Quantitative Model Developer Charged with Defrauding Registered Investment Advisers (09/11/25)

Following an initial action in January 2025 against registered investment advisers, Two Sigma Investments, LP and its affiliate, Two Sigma Advisers, LP (together “Two Sigma”), for violating their fiduciary duties for failing to reasonably address known vulnerabilities in their investment models, the SEC charged Jian Wu with orchestrating a scheme to deceive Two Sigma and reaping millions of dollars in ill-gotten compensation by manipulating computer-based algorithmic investment models that Two Sigma used to make investment decisions for clients, including decisions to buy and sell securities. According to the SEC complaint, Wu secretly manipulated at least fourteen investment models that he created or helped create, which Two Sigma used to predict the future performance of securities, and which Wu understood Two Sigma used to make investment decisions for clients. According to the SEC’s complaint, Wu misrepresented to Two Sigma that these models were generating unique forecasts when, in fact, Wu made unauthorized and undisclosed changes to those models that caused them to effectively replicate the forecasts of other Two Sigma models.

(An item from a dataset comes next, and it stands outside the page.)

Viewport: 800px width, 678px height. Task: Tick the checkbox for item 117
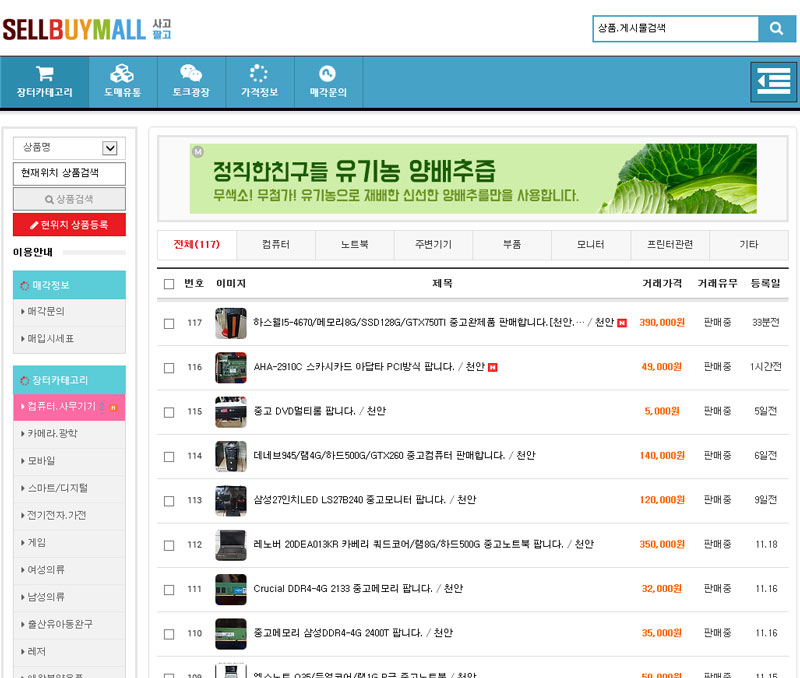pyautogui.click(x=169, y=323)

Wu’s unauthorized changes allegedly caused Two Sigma to buy and sell securities for its clients in amounts, concentrations, and frequencies that differed from Two Sigma’s intended strategies, and caused at least $165 million in harm to certain clients, which Two Sigma subsequently repaid. According to the complaint, Wu obtained millions of dollars of ill-gotten gains in incentive compensation as a result of his fraud. The enforcement actions were initiated by examinations by the SEC's Private Fund Unit. The action against Wu will be litigated, and the U.S. Attorney’s Office for the Southern District of New York announced parallel criminal charges against Wu.